Speaker
Description
Our understanding of three-flavor neutrino oscillations has undergone significant improvement. However, most progress has come from studying $\nu_e$ and $\nu_\mu$ while the $\nu_\tau$ remains the least explored particle in the Standard Model. The Deep Underground Neutrino Experiment (DUNE), a next-generation long-baseline neutrino experiment under construction, is designed to address this gap.
DUNE will deploy two high-resolution detectors exposed to the world's most intense neutrino beam: the Near Detector (ND) at Fermilab and the Far Detector (FD), 1,300 km away at the Sanford Underground Research Facility in South Dakota. With liquid argon time projection chamber (LArTPC) technology, DUNE's LArTPC detector will provide high statistics and excellent resolution capabilities, allowing us to make precision studies of oscillation parameters, search for CP violation in the lepton sector, test interaction models, and study phenomena that have, until now, seemed too complex to measure, like $\nu_\tau$ detection and therefore, provide the completion of the 3-flavor neutrino paradigm. $\nu_\tau$ data can impact a broad spectrum of open questions; among these include searching for non-standard neutrino interactions, constraining the unitarity of the PMNS matrix, and the unmeasured F₄ and F₅ structure functions for neutrino interactions.
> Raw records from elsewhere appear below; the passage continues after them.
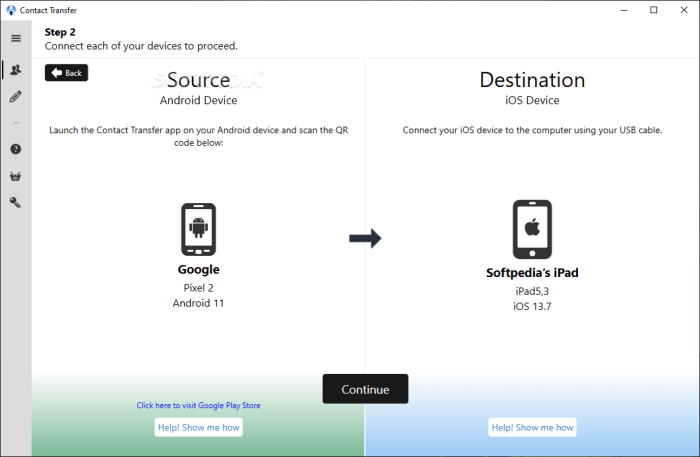This screenshot has width=700, height=457.
Task: Click the Android phone source icon
Action: [x=198, y=229]
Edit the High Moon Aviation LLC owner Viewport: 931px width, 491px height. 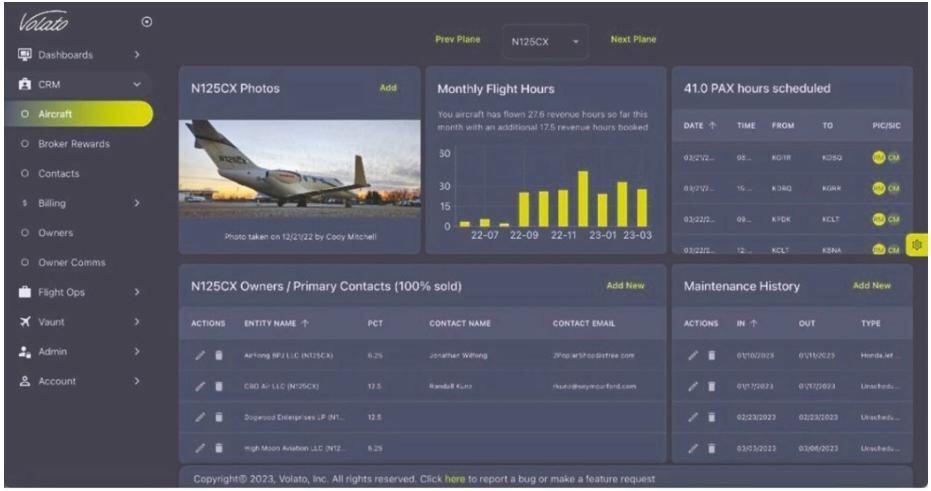(200, 448)
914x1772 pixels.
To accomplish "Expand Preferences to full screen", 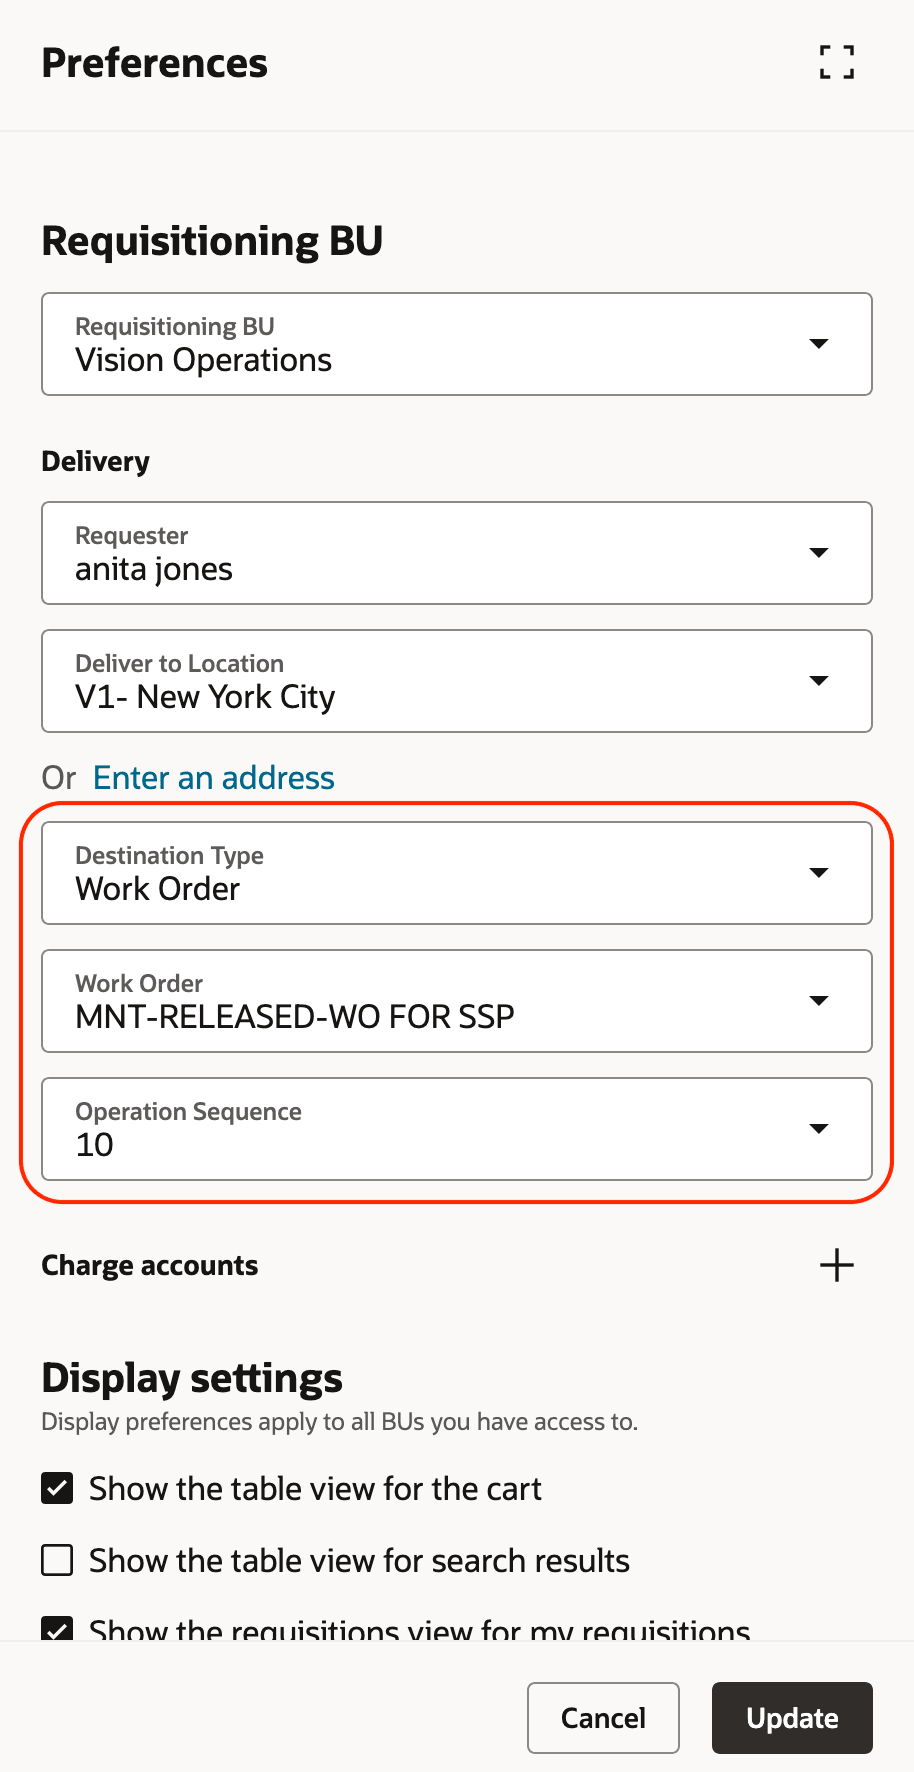I will click(836, 62).
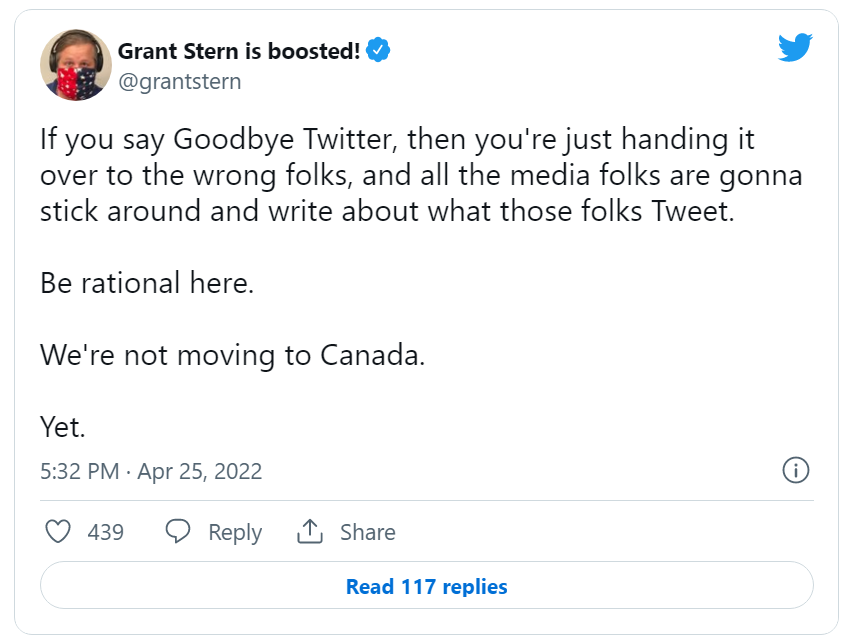
Task: Click the "Apr 25, 2022" date
Action: [x=200, y=472]
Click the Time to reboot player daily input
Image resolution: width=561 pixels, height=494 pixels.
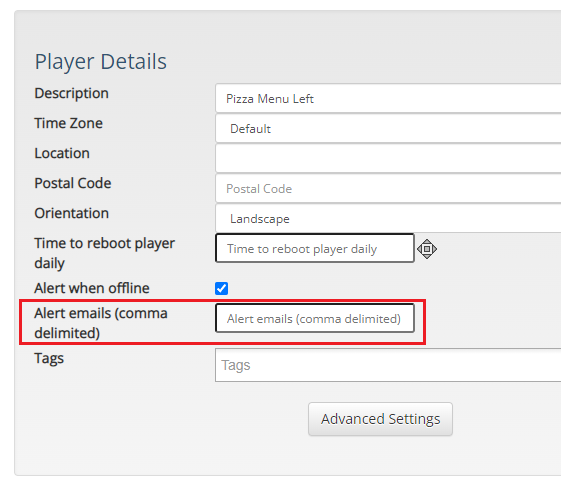315,248
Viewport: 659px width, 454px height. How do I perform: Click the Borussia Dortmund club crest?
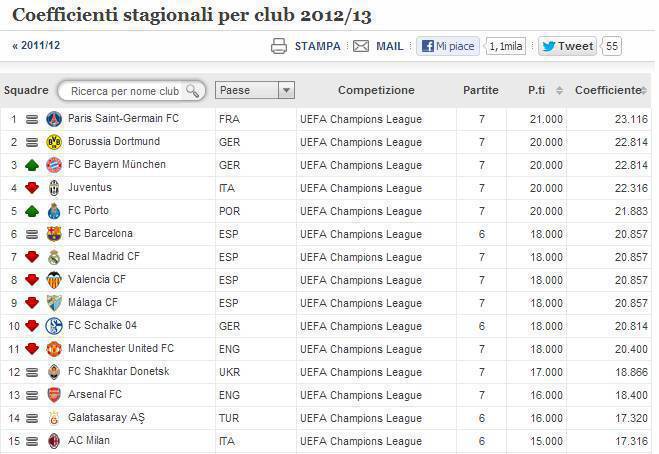(x=54, y=142)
The DUNE FD, is also ideally suited to collect atmospheric $\nu_\tau$ . These events predominantly occur near the first atmospheric oscillation maximum and at a rate of ~1 CC-$\nu_\tau$ per kton-year. This atmospheric sample will provide a valuable complement to the beam data, enhancing sensitivity to three-flavor parameters and beyond the Standard Model scenarios.
To address all these questions, a key factor is to get a reliable event reconstruction, which is challenging. For this, we apply machine learning techniques. In the context of the DUNE FD, I will present NuGraph, a graph neural network (GNN) that models detector hits as nodes linked by spatial and temporal edges for classification and event reconstruction for LArTPC detectors. I will also present a review of the significance of $\nu_\tau$ physics.